The model provider changes their pricing. Not always up — sometimes down, in fact — but usually with a structural shift that breaks your forecasted unit economics. The "swappable" abstraction turns out to be a leaky abstraction; switching providers requires re-tuning prompts, re-validating outputs, re-running evals, and the engineering team you don't have.

The model provider deprecates the model you've built on. They give you nine months. You spend three of them in denial, three more re-evaluating, and three frantically migrating before the cutoff date.

Your usage grows in a way that surprises everyone. What started as "a hundred queries a day" becomes "twenty thousand queries a day" because the feature became popular. Your bill grows in proportion. Sometimes more than in proportion, because heavier users tend to write longer prompts.

Compliance starts asking questions. "Where does this data go? Whose servers? What's the retention policy? Can you prove deletion? What happens if there's a breach at the model provider?" Each of these is answerable, but the answers depend on someone else's policies, not yours.

None of these are reasons to never use a hosted model. They are reasons to think about it carefully before you build your foundation on rented land.

The local-first alternative, plainly

"Local-first AI" means: the model that does the work runs on hardware you control — your servers, your client's servers, on-premise, in a colocation facility, anywhere that isn't a model vendor's API endpoint. The model itself is open-weight (Llama, Mistral, Qwen, BGE, others) so you can run it without anyone's permission and you can keep running the same version forever if you want.

The data never leaves your network. The model can't be deprecated underneath you. Your unit economics are dominated by capital cost, not variable cost.

This is not a new idea. It's how most software was built before SaaS won the platform wars. We're not arguing against the cloud — we're arguing for choosing the right deployment model for the workload.

When local-first is the right answer

In our experience, the local-first decision becomes obvious in five situations:

1. The data is sensitive in a regulated way.

Legal documents, medical records, financial data, government records, anything covered by HIPAA, SOC 2, GDPR data residency, or industry-specific equivalents. Once compliance is in the conversation, the cost of getting a vendor approved exceeds the cost of building the thing yourself. We've seen 12-week vendor approval cycles that ended in "no." Twelve weeks is most of a build.

2. Your unit economics make per-token pricing prohibitive.

If your product makes ten LLM calls per active user per day, and you have a hundred thousand active users, you're at a million LLM calls a day. Pick your favorite frontier model and do the math. For most B2B SaaS, this is the moment local-first goes from "nice idea" to "the only sustainable answer." The bill is non-negotiable. Your customer's pricing is.

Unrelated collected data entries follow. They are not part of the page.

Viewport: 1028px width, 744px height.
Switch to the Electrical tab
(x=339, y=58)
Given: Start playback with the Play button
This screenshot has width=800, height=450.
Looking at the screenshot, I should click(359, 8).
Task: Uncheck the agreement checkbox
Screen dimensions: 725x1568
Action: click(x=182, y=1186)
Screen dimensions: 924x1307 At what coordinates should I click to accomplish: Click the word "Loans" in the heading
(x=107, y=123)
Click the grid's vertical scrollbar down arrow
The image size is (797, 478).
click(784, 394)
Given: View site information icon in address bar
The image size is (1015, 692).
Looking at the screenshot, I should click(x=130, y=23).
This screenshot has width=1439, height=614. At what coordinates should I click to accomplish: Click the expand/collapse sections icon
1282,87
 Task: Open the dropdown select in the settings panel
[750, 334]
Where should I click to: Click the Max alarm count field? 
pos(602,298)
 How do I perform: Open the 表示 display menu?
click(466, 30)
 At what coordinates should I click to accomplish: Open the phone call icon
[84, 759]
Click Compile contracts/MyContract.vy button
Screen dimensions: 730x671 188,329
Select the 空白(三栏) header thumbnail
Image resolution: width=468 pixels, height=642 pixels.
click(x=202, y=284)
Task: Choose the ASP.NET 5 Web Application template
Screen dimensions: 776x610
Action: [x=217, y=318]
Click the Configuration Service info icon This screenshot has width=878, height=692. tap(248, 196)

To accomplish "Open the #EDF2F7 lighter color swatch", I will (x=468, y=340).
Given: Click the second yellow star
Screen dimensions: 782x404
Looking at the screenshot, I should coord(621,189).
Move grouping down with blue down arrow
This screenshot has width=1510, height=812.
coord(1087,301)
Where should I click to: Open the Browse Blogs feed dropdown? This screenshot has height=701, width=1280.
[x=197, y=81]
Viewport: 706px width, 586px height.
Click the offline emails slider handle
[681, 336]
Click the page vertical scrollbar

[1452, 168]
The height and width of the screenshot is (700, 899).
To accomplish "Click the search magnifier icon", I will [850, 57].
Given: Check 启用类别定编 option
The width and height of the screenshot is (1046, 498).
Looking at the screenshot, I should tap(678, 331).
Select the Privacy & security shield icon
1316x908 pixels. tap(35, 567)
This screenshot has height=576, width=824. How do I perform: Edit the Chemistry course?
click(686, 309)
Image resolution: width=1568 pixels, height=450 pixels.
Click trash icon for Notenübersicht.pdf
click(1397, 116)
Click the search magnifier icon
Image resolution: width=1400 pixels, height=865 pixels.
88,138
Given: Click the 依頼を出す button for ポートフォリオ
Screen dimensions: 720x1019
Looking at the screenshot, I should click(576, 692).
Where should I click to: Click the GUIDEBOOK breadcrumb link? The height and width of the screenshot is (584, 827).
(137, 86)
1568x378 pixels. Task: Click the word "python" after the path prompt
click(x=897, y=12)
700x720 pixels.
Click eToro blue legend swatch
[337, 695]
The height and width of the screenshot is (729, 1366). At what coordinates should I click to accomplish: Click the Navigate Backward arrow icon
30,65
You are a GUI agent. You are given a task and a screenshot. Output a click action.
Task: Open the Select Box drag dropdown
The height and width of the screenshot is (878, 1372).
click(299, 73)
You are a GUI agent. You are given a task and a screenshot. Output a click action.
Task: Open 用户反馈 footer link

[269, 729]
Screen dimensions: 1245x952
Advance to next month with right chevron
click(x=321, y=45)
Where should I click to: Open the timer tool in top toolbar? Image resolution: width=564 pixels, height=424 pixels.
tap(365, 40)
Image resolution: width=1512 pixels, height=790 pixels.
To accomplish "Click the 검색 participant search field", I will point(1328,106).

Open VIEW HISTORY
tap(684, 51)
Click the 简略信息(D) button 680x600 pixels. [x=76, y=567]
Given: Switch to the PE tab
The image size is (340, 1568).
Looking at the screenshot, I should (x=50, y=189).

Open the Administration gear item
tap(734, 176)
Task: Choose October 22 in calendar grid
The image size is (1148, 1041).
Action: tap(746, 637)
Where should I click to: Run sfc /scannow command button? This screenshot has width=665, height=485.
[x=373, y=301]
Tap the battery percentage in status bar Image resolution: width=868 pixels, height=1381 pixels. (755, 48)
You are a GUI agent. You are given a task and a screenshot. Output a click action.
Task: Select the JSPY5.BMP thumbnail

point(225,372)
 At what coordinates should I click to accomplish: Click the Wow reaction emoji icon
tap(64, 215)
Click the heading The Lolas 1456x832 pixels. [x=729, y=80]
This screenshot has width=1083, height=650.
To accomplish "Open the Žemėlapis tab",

3. You need version stability.

Some products — legal tools, medical decision support, regulated reporting — need the model to behave the same way next year as it does this year. You cannot have the AI vendor silently update your "GPT-4" to a new variant that subtly changes outputs. Open-weight models you've pinned to a specific commit don't have this problem.

4. The data is large and the queries are batchy.

Document ingestion, log analysis, periodic reporting — anything that generates big bursts of LLM traffic against your own data. Per-token pricing for batch workloads gets ugly fast. We did the math on the CBIC RAG ingest: at frontier-model embedding prices, the one-time ingest of a national-scale legal corpus would have cost more than the entire rig.

5. You want to actually understand what's happening.

This one's softer but real. With your own model on your own hardware, you can profile, trace, evaluate, and improve in ways that an HTTP API simply doesn't permit. The system is observable end-to-end. You can swap retrievers, tune chunkers, fine-tune the model on your domain. You own the stack.

When it's not the right answer

To be honest about it: local-first is the wrong call in three situations.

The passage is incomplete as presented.